» TASK TO CARRY OUT: Please give again, word for word, each line that falls between the line with "監管披露 (1162, 1584)" and the end of the data, inclusive.

» DATA:
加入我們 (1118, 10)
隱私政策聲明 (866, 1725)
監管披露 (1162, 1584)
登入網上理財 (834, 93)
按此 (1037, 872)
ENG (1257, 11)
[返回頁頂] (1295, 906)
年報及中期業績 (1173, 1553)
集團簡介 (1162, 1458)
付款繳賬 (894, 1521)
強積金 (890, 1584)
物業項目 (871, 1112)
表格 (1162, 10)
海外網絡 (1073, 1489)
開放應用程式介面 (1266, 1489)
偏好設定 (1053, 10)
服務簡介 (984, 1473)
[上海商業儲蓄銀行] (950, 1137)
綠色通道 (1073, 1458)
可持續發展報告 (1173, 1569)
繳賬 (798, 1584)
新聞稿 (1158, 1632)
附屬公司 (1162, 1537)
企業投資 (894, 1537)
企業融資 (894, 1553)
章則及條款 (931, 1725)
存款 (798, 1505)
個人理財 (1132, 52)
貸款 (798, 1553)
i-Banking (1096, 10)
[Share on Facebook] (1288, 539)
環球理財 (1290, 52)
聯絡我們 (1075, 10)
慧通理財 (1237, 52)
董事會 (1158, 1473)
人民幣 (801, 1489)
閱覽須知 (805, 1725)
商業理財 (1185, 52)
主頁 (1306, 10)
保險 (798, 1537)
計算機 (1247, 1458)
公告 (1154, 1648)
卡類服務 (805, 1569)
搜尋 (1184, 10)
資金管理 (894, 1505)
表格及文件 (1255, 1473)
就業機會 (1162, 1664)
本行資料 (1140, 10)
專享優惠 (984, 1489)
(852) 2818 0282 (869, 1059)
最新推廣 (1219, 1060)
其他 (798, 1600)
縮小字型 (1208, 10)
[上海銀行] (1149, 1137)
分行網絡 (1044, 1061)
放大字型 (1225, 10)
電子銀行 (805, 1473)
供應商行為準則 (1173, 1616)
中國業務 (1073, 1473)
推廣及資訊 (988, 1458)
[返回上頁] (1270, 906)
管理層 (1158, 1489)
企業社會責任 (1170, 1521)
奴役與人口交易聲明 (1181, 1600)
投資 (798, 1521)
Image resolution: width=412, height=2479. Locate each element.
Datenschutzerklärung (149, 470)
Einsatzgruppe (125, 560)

» RESULT OF THE EXERCISE:
監管披露 (1162, 1584)
登入網上理財 (834, 93)
按此 (1037, 872)
ENG (1257, 11)
[返回頁頂] (1295, 906)
年報及中期業績 (1173, 1553)
集團簡介 (1162, 1458)
付款繳賬 (894, 1521)
強積金 (890, 1584)
物業項目 (871, 1112)
表格 (1162, 10)
海外網絡 (1073, 1489)
開放應用程式介面 (1266, 1489)
偏好設定 (1053, 10)
服務簡介 (984, 1473)
[上海商業儲蓄銀行] (950, 1137)
綠色通道 (1073, 1458)
可持續發展報告 (1173, 1569)
繳賬 (798, 1584)
新聞稿 (1158, 1632)
附屬公司 (1162, 1537)
企業投資 (894, 1537)
企業融資 (894, 1553)
章則及條款 (931, 1725)
存款 (798, 1505)
個人理財 (1132, 52)
貸款 (798, 1553)
i-Banking (1096, 10)
[Share on Facebook] (1288, 539)
環球理財 (1290, 52)
聯絡我們 (1075, 10)
慧通理財 (1237, 52)
董事會 (1158, 1473)
人民幣 (801, 1489)
閱覽須知 (805, 1725)
商業理財 (1185, 52)
主頁 (1306, 10)
保險 (798, 1537)
計算機 (1247, 1458)
公告 (1154, 1648)
卡類服務 (805, 1569)
搜尋 (1184, 10)
資金管理 (894, 1505)
表格及文件 (1255, 1473)
就業機會 (1162, 1664)
本行資料 (1140, 10)
專享優惠 (984, 1489)
(852) 2818 0282 (869, 1059)
最新推廣 (1219, 1060)
其他 (798, 1600)
縮小字型 (1208, 10)
[上海銀行] (1149, 1137)
分行網絡 (1044, 1061)
放大字型 (1225, 10)
電子銀行 (805, 1473)
供應商行為準則 (1173, 1616)
中國業務 (1073, 1473)
推廣及資訊 (988, 1458)
[返回上頁] (1270, 906)
管理層 (1158, 1489)
企業社會責任 (1170, 1521)
奴役與人口交易聲明 (1181, 1600)
投資 (798, 1521)
Image resolution: width=412, height=2479. Locate each element.
Datenschutzerklärung (149, 470)
Einsatzgruppe (125, 560)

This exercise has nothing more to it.